Need-for-Income
If you take a look at the vast majority of travel bloggers, they generally have some type of a "job" apart from their blog and travel brand. While many leverage their travel blog as a means to earn more, most start off with some type of location-independent income source: graphic design, freelance writing, consulting, an Airbnb property back home, day trading; the list goes on.
Individual results vary, but as a general rule most full-time travel bloggers spent around two years building up their community and the traffic necessary to warrant sponsorships and advertising deals to leverage "free" travel. Before any of us arrived at this point there was a lot of spending involved, especially in relation to transportation, food, accommodations, and the gear necessary to take high-quality photos, record high-quality video and pay for the platforms that host our escapades: websites, social media sites and beyond.
Even if you don't run a blog to earn sponsorships and advertising and you just want to travel for the sake of it, there is a need-for income especially if you want to live a life on the road as opposed to only traveling on vacation in between work sessions, there is a need-for- income. While every blogger and their brother has their own version of "how to travel the world for next to nothing" and there is a never-ending barrage of one-upmanship in terms of who can travel the cheapest, the cold, hard truth is that until you've built up the reputation and the traffic to earn sponsorships and to land housesitting gigs, you have to shell out your own cash to travel.

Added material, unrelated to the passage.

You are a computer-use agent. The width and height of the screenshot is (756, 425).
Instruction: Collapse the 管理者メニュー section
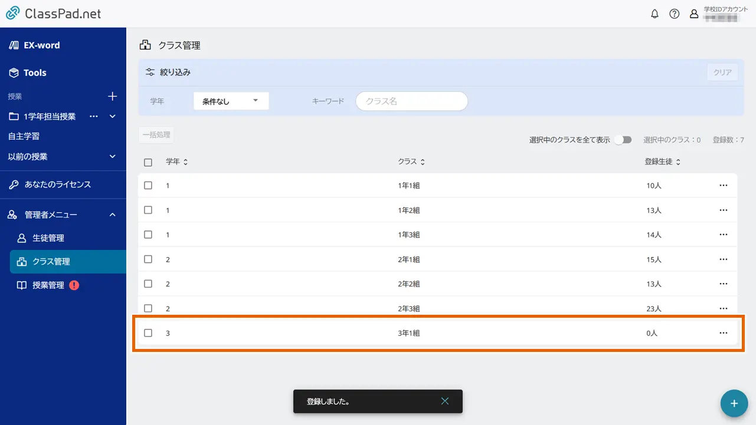(x=113, y=215)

While you can temper those costs somewhat with Couchsurfing, housesitting and sponsorships, you'll almost always have transportation, tech and food costs. Unless you plan on living on fruit and ramen noodles or surviving on street food in Asia for a dollar a day, you can expect to need at least 10 dollars a day for basic food costs. Less if you have a long-term accommodation and can make your own food as opposed to eating out; Cris and I, for example, usually spend 200 dollars or less per month on our basic food costs; that's around 6 dollars a day. If we eat out that goes up accordingly.
If you plan on staying in one place and exploring a city for a few months, you can keep your transportations cost down to a minimum. Let's say you plan on visiting Rome for two months and you are lucky enough to have free accommodations. You'll need food + a subway pass or taxi fares to get around and see the sites, which can range from 5 to 10 a day on average.
With just basic food and transportation costs you already need around 400 to 500 to get around and survive. And that's without even adding accommodations to the mix which adds to a need for income. If you can't find a Couchsurfing place or a housesitting gig and you don't have the social clout and traffic to line up sponsorships, you'll be paying out of pocket for those expenses, and unless you plan on living out of a bug-ridden hostel with spotty Wi-Fi and cold-water showers, you can expect to pony up to 30 to 50 a night for 3-star accommodations.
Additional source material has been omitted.